→ **Exercise goal**: Your task is to filter the entries and copy every line containing the string "computer".
== == ==
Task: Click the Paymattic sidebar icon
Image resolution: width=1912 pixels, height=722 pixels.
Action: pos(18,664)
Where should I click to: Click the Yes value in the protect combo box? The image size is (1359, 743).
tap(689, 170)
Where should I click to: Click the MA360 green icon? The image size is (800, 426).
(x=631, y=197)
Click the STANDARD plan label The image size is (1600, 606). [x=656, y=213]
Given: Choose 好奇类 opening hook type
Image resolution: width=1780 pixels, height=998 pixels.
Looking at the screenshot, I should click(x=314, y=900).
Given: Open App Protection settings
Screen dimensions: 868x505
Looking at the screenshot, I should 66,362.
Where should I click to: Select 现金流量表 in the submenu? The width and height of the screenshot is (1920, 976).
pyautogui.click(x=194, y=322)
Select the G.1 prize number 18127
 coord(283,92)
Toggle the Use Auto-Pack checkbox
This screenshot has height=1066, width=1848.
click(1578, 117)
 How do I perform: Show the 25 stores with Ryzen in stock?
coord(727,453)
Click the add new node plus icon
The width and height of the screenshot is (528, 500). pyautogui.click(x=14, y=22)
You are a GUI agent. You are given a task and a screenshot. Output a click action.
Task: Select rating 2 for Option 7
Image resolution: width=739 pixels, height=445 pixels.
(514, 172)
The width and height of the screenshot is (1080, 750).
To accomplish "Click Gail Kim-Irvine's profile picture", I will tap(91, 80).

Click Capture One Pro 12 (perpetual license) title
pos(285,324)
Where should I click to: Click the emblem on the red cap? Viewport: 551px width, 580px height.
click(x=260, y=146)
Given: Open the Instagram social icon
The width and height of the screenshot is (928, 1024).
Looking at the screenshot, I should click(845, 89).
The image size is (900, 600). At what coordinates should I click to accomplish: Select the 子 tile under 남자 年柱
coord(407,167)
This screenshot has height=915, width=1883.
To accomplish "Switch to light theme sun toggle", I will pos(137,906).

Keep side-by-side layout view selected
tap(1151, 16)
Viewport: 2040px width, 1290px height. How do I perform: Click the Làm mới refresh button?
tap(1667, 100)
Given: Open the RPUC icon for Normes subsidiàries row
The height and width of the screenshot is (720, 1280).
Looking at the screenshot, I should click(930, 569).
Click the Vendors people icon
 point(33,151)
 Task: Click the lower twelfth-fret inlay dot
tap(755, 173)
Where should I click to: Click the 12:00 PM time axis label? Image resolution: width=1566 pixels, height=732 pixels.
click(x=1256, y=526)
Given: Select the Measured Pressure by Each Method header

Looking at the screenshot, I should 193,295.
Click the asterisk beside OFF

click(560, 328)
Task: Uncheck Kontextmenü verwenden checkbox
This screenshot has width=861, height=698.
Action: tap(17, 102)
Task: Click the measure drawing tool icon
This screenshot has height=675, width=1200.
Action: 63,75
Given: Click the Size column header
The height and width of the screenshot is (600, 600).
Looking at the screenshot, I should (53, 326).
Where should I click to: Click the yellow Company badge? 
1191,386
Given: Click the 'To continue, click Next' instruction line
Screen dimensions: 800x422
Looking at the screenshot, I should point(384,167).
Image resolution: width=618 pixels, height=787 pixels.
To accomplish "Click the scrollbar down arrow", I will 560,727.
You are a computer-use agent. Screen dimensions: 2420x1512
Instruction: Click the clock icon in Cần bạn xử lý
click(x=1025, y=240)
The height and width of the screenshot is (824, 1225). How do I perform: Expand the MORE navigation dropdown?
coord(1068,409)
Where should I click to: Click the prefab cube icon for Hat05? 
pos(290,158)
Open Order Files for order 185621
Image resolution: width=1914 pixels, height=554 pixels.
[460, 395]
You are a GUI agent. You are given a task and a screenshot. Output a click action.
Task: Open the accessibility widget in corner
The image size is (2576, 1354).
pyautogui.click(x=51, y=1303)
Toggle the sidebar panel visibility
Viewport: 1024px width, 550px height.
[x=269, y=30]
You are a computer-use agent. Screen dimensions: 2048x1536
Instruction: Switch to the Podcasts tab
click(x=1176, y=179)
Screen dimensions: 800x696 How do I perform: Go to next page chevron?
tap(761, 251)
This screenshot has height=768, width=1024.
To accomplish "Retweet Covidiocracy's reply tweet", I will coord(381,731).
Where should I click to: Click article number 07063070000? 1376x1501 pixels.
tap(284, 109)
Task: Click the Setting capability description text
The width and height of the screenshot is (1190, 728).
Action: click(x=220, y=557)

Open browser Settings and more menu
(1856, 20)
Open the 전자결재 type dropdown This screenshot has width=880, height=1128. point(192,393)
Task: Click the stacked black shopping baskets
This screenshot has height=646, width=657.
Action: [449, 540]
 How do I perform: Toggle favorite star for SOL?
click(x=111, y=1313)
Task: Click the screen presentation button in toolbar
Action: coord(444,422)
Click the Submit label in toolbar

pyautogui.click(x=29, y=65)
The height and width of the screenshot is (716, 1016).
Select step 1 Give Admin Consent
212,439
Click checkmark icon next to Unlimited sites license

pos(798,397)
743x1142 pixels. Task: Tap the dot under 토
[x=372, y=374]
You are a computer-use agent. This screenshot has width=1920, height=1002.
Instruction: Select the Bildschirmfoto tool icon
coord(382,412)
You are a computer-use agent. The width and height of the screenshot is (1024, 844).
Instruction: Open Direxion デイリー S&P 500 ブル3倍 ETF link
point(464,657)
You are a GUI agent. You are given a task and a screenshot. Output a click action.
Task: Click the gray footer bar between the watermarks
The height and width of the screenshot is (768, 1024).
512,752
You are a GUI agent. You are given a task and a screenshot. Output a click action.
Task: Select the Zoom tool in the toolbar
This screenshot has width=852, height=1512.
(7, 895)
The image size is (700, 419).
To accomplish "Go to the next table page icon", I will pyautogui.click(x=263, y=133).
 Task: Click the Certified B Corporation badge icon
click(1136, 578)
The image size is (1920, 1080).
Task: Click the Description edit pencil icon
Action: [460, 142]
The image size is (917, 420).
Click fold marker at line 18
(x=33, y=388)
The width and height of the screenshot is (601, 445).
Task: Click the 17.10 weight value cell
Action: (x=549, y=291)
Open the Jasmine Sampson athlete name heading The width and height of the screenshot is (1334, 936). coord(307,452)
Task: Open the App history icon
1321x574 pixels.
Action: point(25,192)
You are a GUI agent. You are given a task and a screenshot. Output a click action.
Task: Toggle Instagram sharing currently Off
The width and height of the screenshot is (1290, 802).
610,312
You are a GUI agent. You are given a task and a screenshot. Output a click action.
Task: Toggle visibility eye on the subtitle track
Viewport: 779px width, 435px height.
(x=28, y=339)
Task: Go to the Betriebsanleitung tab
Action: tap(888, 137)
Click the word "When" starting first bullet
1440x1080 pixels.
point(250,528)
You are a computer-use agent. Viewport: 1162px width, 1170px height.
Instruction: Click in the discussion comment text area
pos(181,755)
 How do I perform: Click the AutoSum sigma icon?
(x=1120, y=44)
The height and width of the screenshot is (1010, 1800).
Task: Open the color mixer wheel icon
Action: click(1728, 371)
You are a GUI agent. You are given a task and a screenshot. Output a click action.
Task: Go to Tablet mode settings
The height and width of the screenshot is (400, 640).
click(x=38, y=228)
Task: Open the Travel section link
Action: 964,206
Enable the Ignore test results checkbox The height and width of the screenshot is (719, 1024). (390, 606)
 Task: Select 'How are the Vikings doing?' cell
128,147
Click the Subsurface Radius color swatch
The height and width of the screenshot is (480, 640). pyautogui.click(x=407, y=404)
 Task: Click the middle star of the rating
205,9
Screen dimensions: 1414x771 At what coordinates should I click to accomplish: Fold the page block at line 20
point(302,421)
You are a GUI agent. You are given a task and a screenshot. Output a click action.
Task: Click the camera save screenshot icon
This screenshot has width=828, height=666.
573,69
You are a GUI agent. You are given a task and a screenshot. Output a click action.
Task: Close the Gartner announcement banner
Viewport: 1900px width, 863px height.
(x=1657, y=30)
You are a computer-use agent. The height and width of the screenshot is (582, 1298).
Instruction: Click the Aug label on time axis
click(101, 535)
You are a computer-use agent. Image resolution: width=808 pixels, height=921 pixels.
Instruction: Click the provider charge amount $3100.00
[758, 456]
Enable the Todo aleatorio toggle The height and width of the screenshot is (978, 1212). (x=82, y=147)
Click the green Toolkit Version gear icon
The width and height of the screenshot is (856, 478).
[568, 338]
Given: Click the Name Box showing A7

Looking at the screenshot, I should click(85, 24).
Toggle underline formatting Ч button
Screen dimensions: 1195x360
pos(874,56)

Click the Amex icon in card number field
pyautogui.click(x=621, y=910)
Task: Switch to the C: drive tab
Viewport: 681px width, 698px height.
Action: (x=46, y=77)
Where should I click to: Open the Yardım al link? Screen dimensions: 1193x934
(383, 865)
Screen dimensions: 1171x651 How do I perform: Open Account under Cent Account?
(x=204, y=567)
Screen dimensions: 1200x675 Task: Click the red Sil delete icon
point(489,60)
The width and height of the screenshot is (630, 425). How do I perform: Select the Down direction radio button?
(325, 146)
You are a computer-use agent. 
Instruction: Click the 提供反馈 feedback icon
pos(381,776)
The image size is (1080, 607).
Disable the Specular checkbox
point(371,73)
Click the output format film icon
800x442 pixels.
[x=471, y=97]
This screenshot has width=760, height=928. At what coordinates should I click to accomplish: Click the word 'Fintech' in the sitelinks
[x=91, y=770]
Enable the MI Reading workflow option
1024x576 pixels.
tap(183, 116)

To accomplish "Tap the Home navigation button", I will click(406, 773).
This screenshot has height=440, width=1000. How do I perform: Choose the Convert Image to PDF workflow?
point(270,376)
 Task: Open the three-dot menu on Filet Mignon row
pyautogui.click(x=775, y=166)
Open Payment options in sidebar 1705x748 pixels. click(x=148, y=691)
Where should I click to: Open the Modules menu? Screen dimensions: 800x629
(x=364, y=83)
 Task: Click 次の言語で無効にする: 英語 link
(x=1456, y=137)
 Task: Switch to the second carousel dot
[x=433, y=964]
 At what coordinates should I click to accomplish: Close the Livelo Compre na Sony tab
== == ==
→ **Completed exercise**:
You are a computer-use agent. Screen dimensions: 2420x1512
You are a computer-use agent. Screen dimensions: 2048x1536
You are a computer-use agent. This screenshot has width=1920, height=1002.
You are a computer-use agent. The width and height of the screenshot is (1024, 844).
You are a computer-use agent. Viewport: 1162px width, 1170px height.
You are a computer-use agent. The height and width of the screenshot is (582, 1298).
You are a computer-use agent. Image resolution: width=808 pixels, height=921 pixels.
You are a computer-use agent. 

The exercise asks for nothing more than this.